Les albums se succèdent, et la reconnaissance de Sylvain Lelièvre s’accentue. Le 33 tours Petit matin, en 1975, et l’album Programme double, en 1976, sur lequel on retrouve la chanson « Marie-Hélène », le propulsent dans les palmarès. La même année, il signe la musique de la comédie musicale de Michel Tremblay Les héros de mon enfance. L’album Venir au monde (1981) obtient le Félix de la meilleure réalisation au gala de l’ADISQ. Puis, en 1983, Sylvain Lelièvre obtient la Médaille Jacques-Blanchet pour la qualité de l’ensemble de son œuvre.

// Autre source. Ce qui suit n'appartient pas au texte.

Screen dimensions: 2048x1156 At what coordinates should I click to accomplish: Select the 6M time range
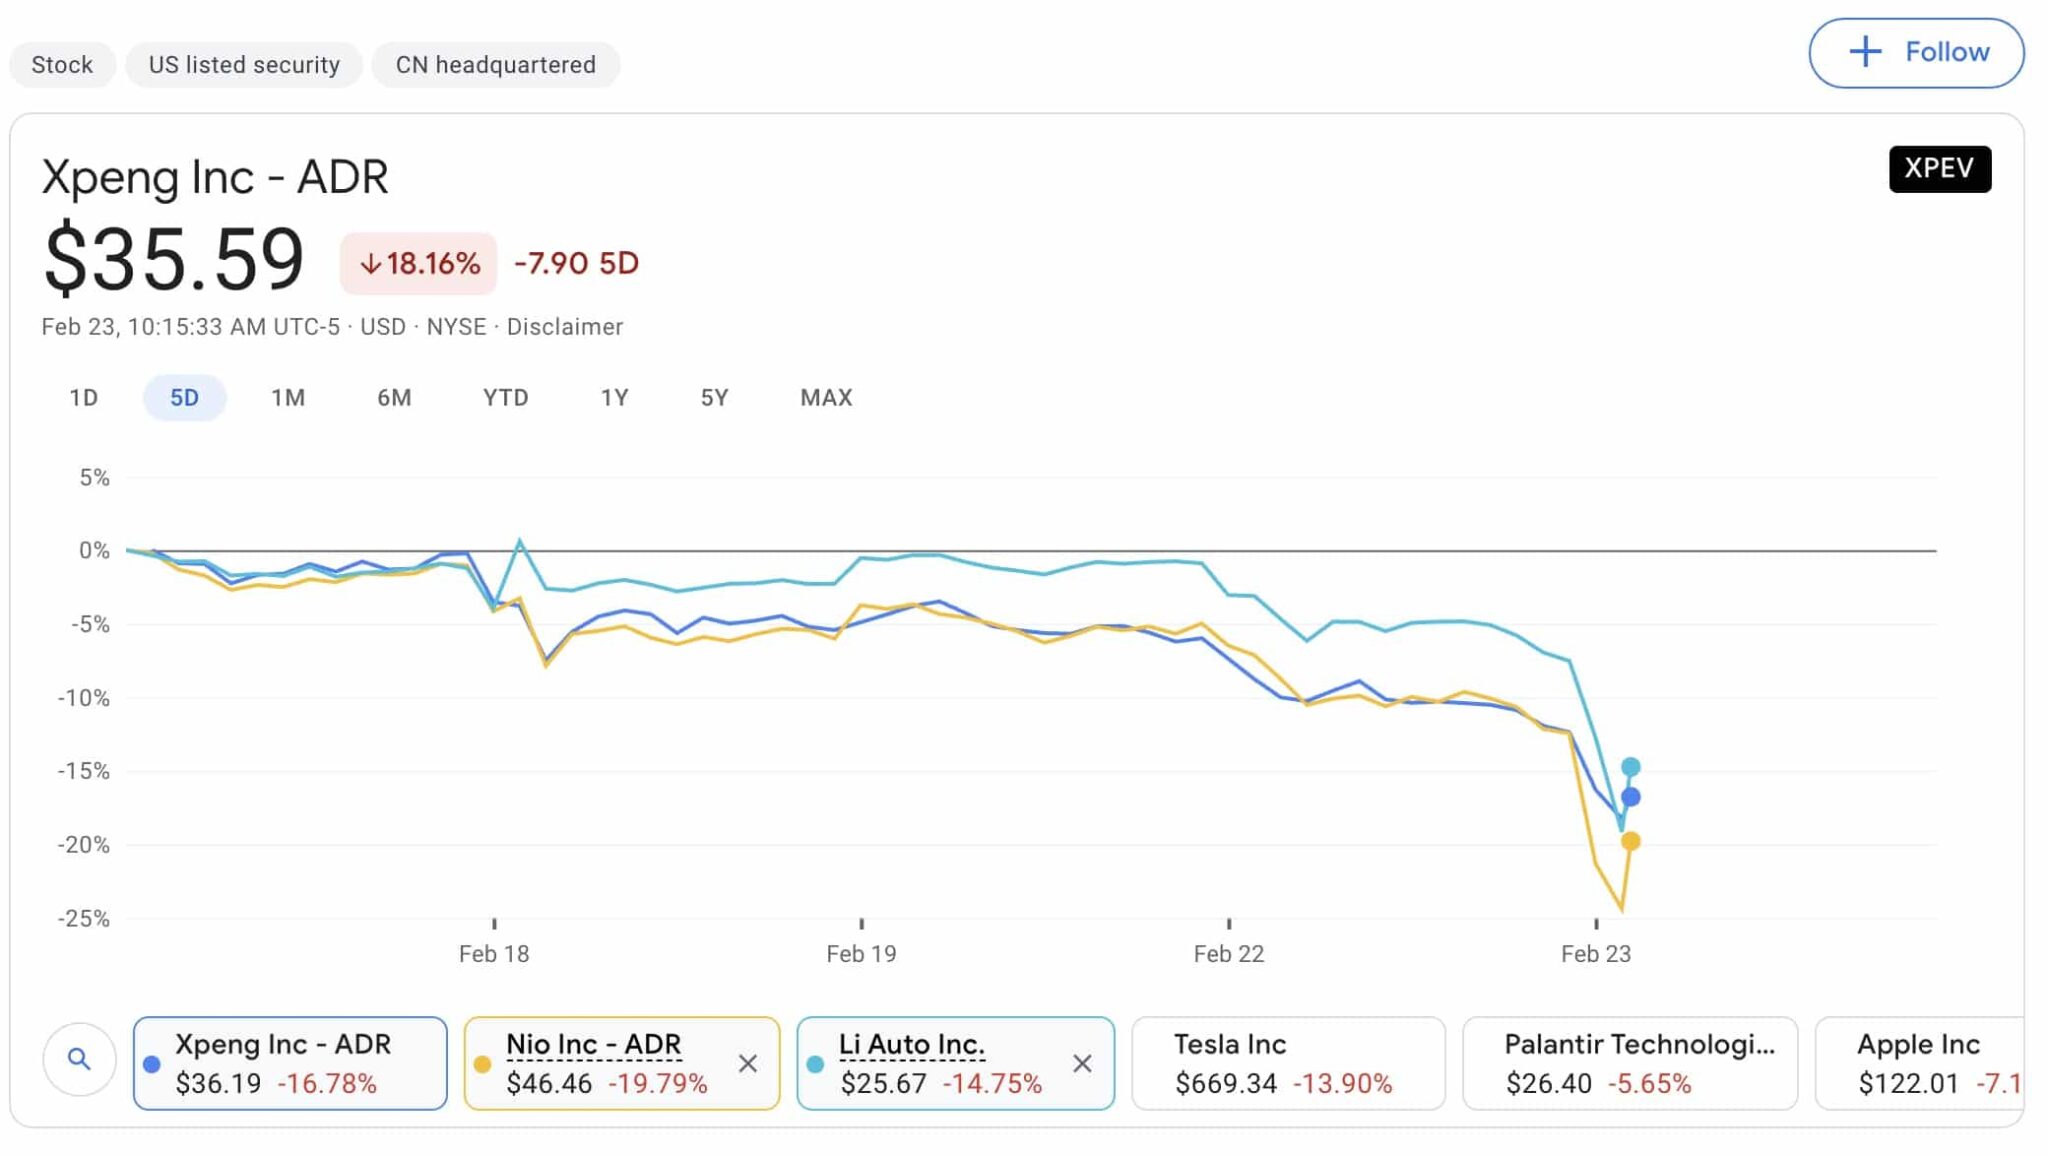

En 1994, il remporte le Félix du meilleur auteur-compositeur-interprète pour l’album Qu’est-ce qu’on fait de nos rêves. Dans la décennie 1990, il évolue vers une tendance jazzée, qui culmine vers le spectacle Versant jazz en 2001, dont découle un album live qui lui vaudra une autre statuette. C’est par ailleurs en 1996 que Sylvain Lelièvre publie un premier roman, Le troisième orchestre.

En 2002, à la suite de son décès prématuré, alors qu’il était en pleine ascension littéraire et musicale, de nombreux hommages lui ont été rendus. Le poète Pierre Morency a su décrire avec sensibilité et amitié l’œuvre de Lelièvre : « En quarante ans de carrière Sylvain n’a jamais cessé d’approfondir ses thèmes, d’affiner sa musique, d’y intégrer toutes les ressources du jazz, de faire de chacun de ses spectacles une fête humaine où l’humour se mêle à la gravité, où la musique se déploie en trouvailles subtiles, où la clairvoyance devant les douleurs du monde débouche toujours sur une célébration originale de la vie. Voilà une œuvre de vraie santé, de parfaite maîtrise de ses moyens, mais aussi de liberté et d’invention. » (Tiré de Toi l’ami : cent regards sur Sylvain Lelièvre)

Une œuvre à découvrir à la Maison de la littérature, notamment à travers l’exposition En toute liberté.